DOHA, Qatar, Jun 29 – Scientists at the ongoing World Conference of Science Journalists have raised concerns about clinical trials done in the developing world.
Mona Khanna, a Clinical Associate Professor at the University of Illinois\’ Department of Medicine took issue with the ethical standards of the trials done in these nations.
"It has been argued that the ethical standards in clinical trials done in developing countries should match the standards of the developed nations when there are no trials," she told participants at the three day conference in Doha.
Professor Ames Dhai, Director of the Steve Biko Centre for Bioethics at the University of Witwatersrand, South Africa noted that most of the patients who were involved in such trials were misinformed about them and some believed that they would get cured after the trials.
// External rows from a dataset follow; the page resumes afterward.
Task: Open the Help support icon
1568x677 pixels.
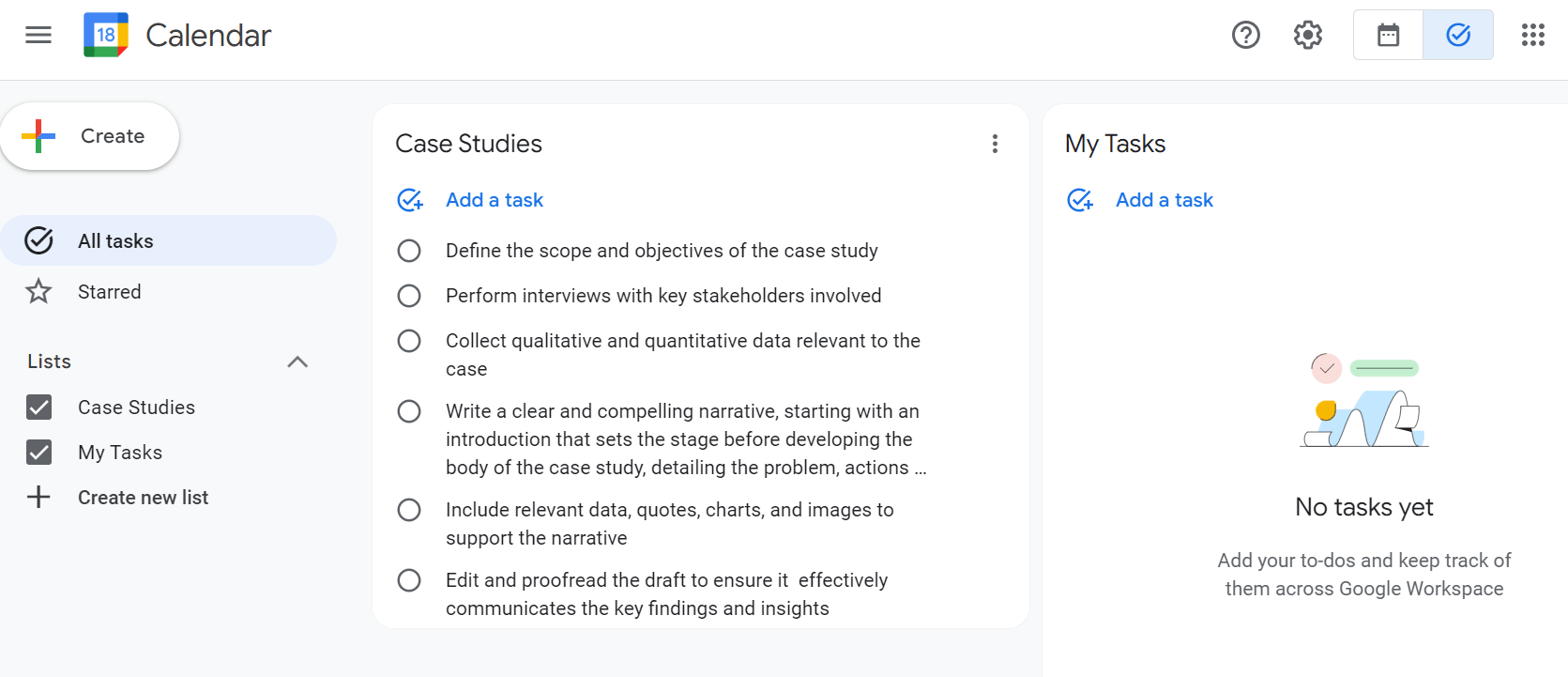Action: [1245, 36]
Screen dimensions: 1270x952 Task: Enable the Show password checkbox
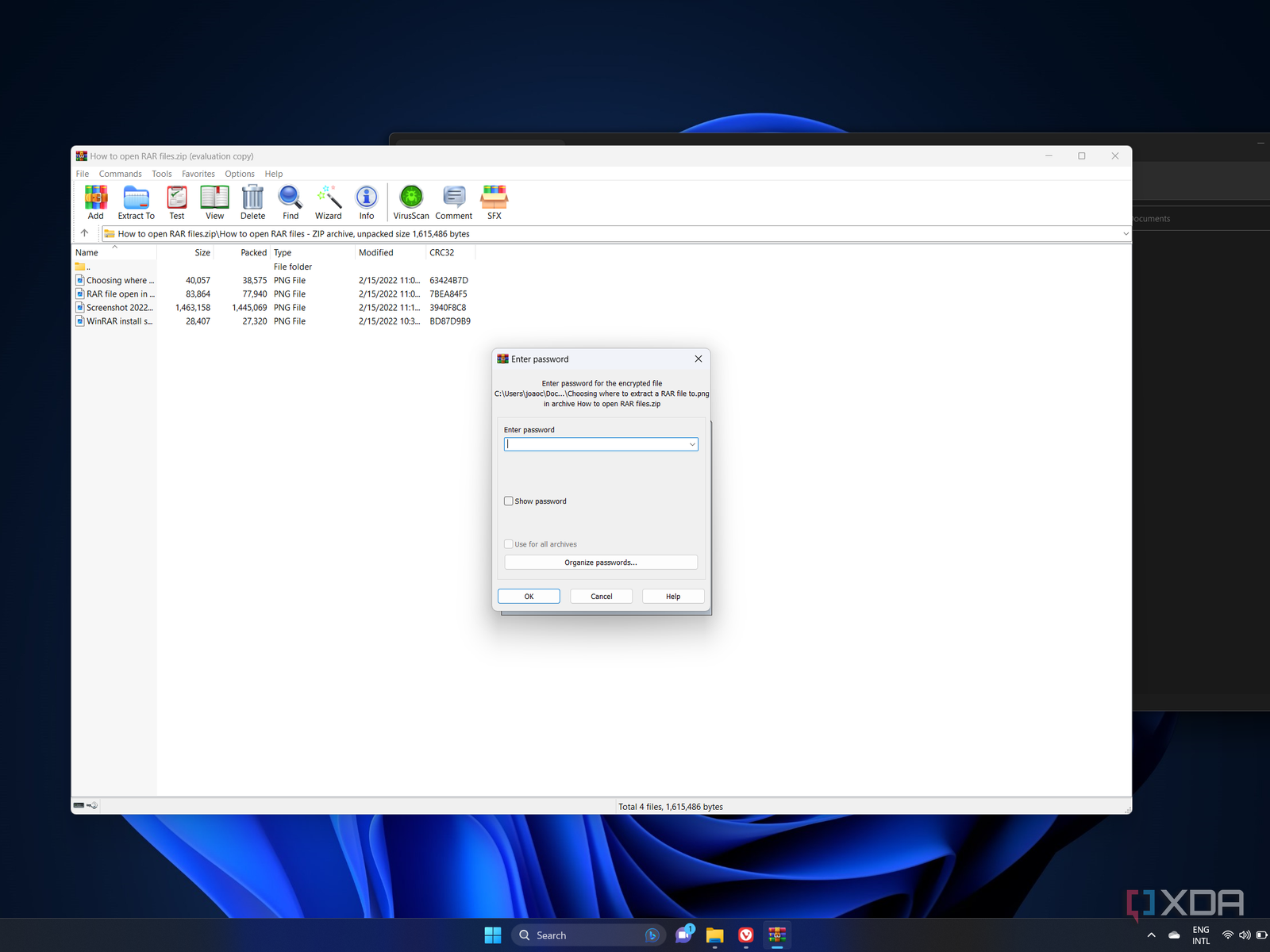509,501
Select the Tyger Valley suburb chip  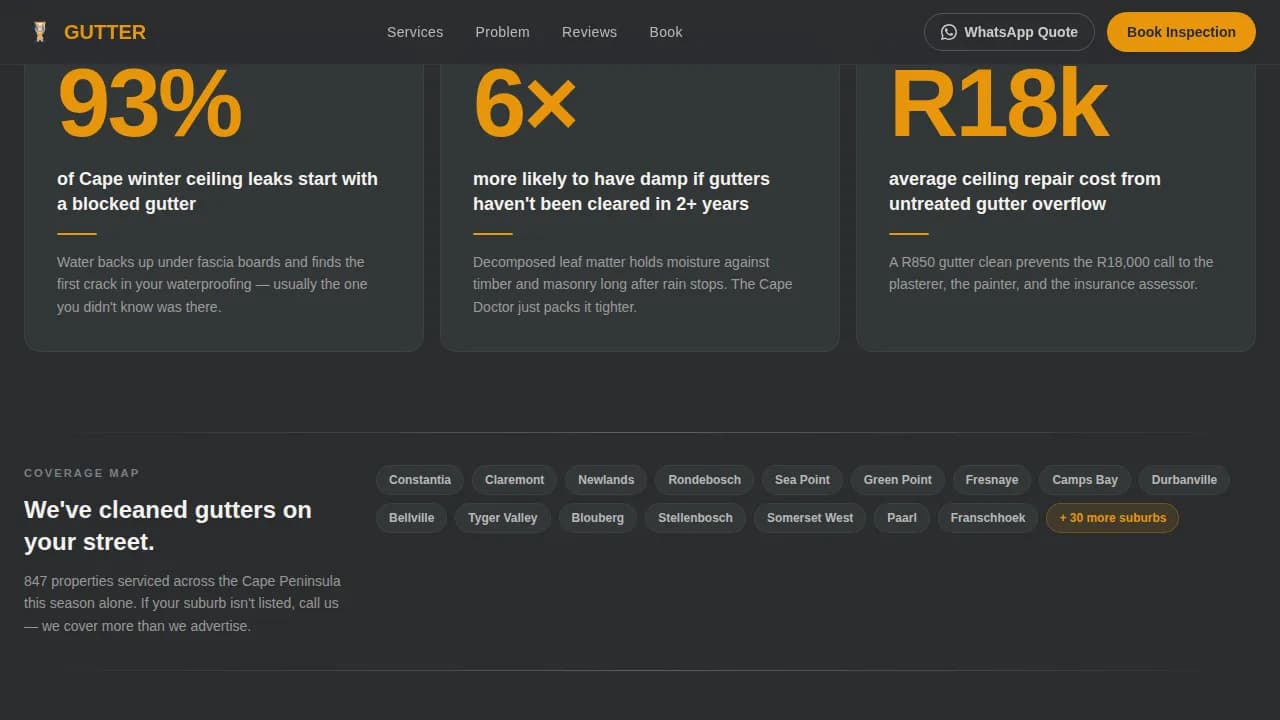[502, 517]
Patients, she added, sometimes are not free to drop out of the trials when they want to.
"There are violations of patients\’ rights after the trials because most of the times those involved in them don\’t benefit afterwards," she said adding that in most cases after successful trials the organisations involved take their product to the developed countries because of the pay.
Two years ago, Kenyan Public Health Minister Beth Mugo was involved in a row with an American drug manufacturer that had refused to subsidise the cost of pneumococcal vaccine that prevents pneumonia in children.
The vaccine trials had been done on Kenyan children for over 10 years.
"Kenyan children cannot be guinea pigs just to be used to develop the medicine and after that we cannot access it. There are areas that we have to put our foot down because we also have a right to those vaccines," a furious Mrs Mugo said at the time.
Professor Khanna told the conference that the main reasons why most of the clinical trials were done in developing countries was the need to access better medical care, job creation and low fee for such trials.
She added that high fees for clinical trials and tedious bureaucracy in developed countries like the United Stated and United Kingdom were the reasons why scientists avoid conducting their clinical trials in the developed countries.
She said there was need for a legal framework to protect the rights of the persons used in the clinical tests for various drugs.